- [Document segment]:
====

India accused of ‘state terrorism’ after suicide bombing kills at least 12 in Pakistan

Islamabad attack comes a day after a car explosion in New Delhi that PM Narendra Modi blamed on unnamed ‘conspirators’

Firefighters douse a car at the site of a suicide bombing in Islamabad on Tuesday. Photograph: AFP/Getty Images
Firefighters douse a car at the site of a suicide bombing in Islamabad on Tuesday. Photograph: AFP/Getty Images

Pakistan has accused India of pursuing “state terrorism” after a suicide bombing killed at least 12 people outside a judicial complex in its capital Islamabad.

Tuesday’s attack was a rare strike in the capital, which has remained largely insulated from the surging violence plaguing Pakistan’s western frontier with Afghanistan in recent months.

The bombing and a separate assault on a cadet college near the border with Afghanistan on Monday were the “worst examples of Indian state terrorism in the region”, the Pakistan government said in a post on its official account on the social media site X on Tuesday evening.

“It is time for the world to condemn such nefarious conspiracies of India,” the post quoted Pakistani prime minister Shehbaz Sharif as saying, but offered no evidence for its allegation that the attacks were carried out by insurgents supported by New Delhi.

Pakistan and India have long accused each other of supporting terrorists and separatist groups on their territories. The two nuclear-armed neighbours fought a brief but fierce conflict in May after New Delhi accused Islamabad of involvement in a massacre in Kashmir.

====

- [Questions to answer]:
1: In the news article on the Islamabad bombing, write out everything from "Pakistan has accused" down to "by New Delhi." word for word.
2: Answer these from the news article on the Islamabad bombing:
(a) How many people did the suicide bombing outside the judicial complex kill?
(b) Where was the cadet college that was attacked on Monday?
(c) In what month did Pakistan and India fight a brief but fierce conflict?

- [Source data]:

====

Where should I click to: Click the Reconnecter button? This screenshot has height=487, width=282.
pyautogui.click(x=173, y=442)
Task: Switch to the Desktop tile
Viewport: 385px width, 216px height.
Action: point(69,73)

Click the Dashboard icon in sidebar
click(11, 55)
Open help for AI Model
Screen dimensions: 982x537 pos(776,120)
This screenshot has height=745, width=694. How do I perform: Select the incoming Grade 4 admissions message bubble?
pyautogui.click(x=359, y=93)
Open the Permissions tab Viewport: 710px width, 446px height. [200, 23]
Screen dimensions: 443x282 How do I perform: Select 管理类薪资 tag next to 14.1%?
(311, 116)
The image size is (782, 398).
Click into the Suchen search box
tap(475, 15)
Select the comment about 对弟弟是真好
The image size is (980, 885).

====

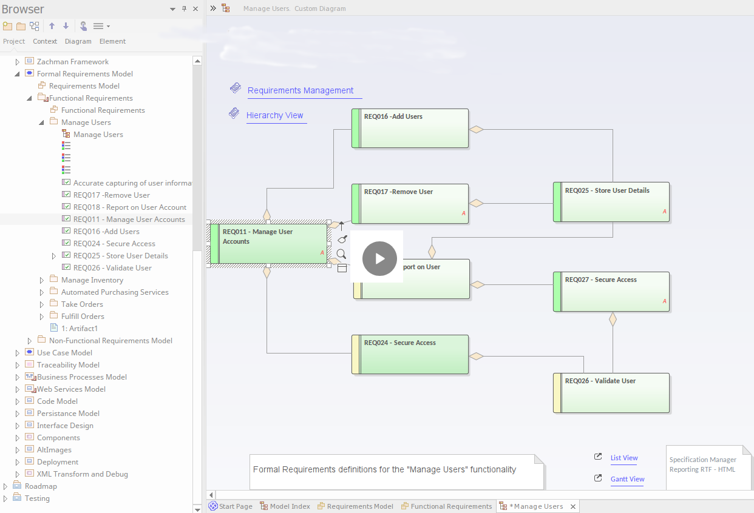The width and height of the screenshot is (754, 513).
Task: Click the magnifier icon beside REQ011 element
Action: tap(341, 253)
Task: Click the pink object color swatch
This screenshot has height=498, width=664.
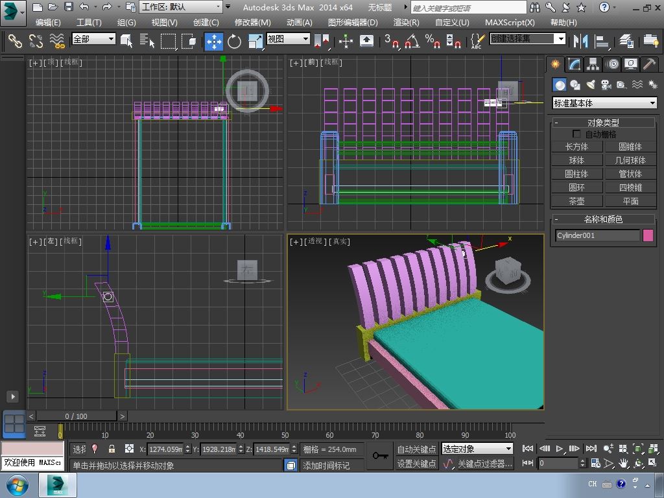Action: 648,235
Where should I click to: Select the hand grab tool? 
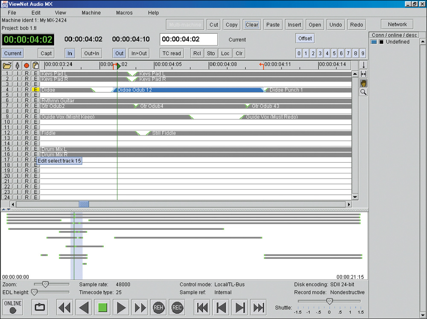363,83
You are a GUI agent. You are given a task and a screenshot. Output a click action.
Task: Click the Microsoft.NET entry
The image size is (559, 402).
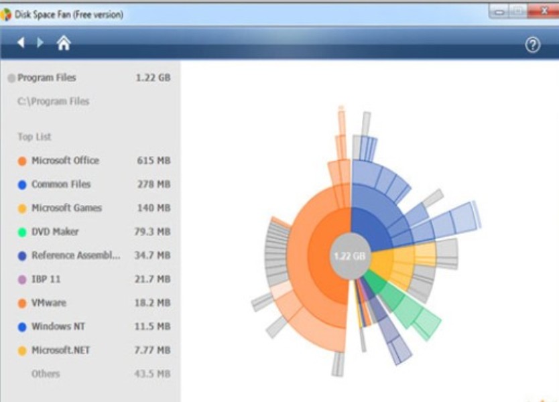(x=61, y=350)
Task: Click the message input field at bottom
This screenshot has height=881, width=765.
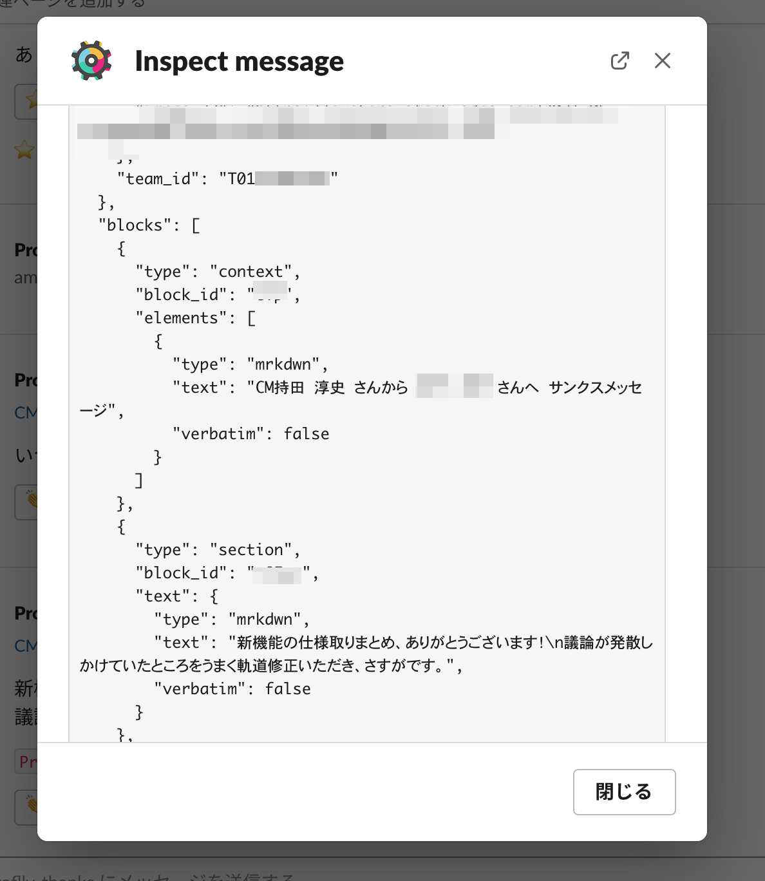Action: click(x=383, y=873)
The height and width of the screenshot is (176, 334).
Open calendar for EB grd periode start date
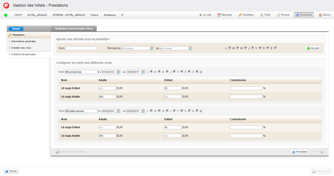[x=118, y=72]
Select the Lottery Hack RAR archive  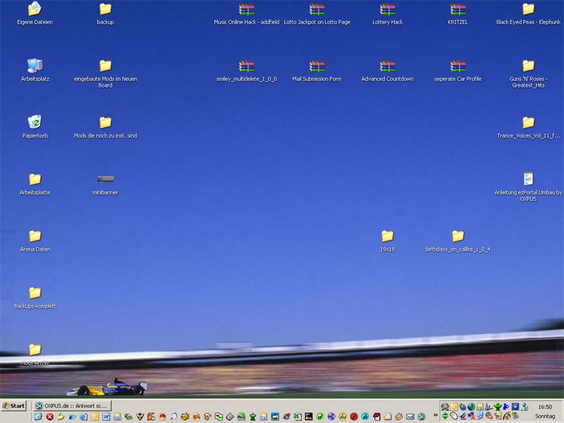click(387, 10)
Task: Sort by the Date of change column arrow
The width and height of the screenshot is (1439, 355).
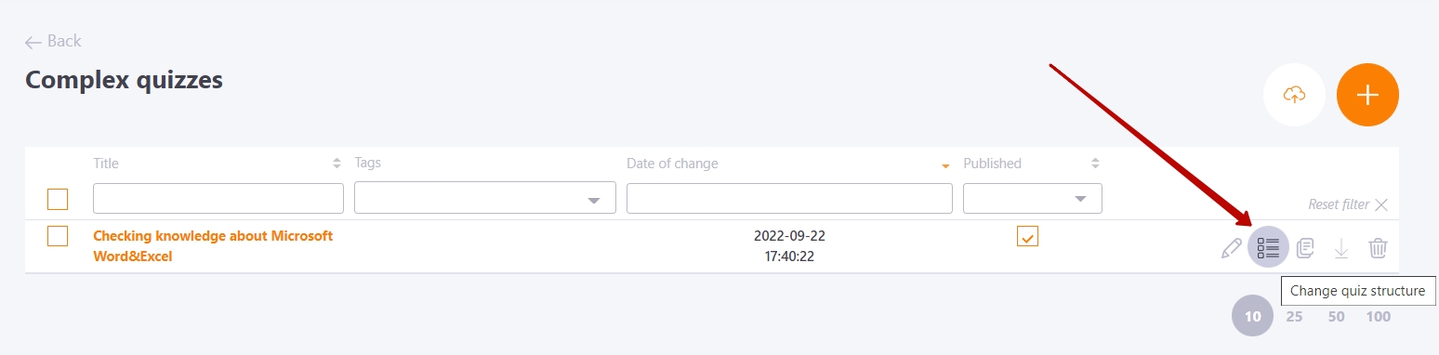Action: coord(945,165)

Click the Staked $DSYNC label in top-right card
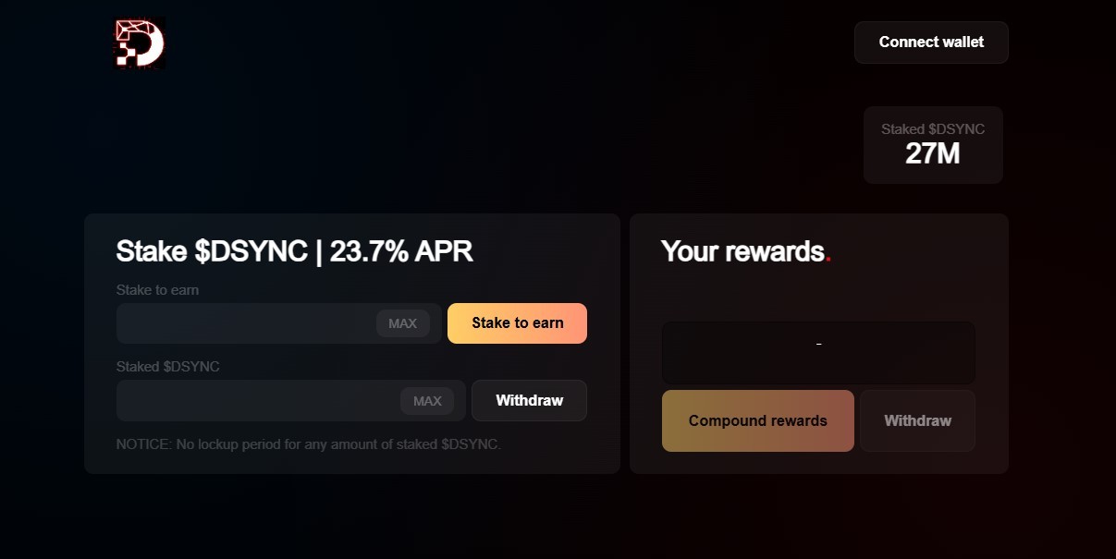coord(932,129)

====

- [Solved problems]:
1:
Pakistan has accused India of pursuing “state terrorism” after a suicide bombing killed at least 12 people outside a judicial complex in its capital Islamabad.

Tuesday’s attack was a rare strike in the capital, which has remained largely insulated from the surging violence plaguing Pakistan’s western frontier with Afghanistan in recent months.

The bombing and a separate assault on a cadet college near the border with Afghanistan on Monday were the “worst examples of Indian state terrorism in the region”, the Pakistan government said in a post on its official account on the social media site X on Tuesday evening.

“It is time for the world to condemn such nefarious conspiracies of India,” the post quoted Pakistani prime minister Shehbaz Sharif as saying, but offered no evidence for its allegation that the attacks were carried out by insurgents supported by New Delhi.

2:
(a) At least 12 people.
(b) Near the border with Afghanistan.
(c) May.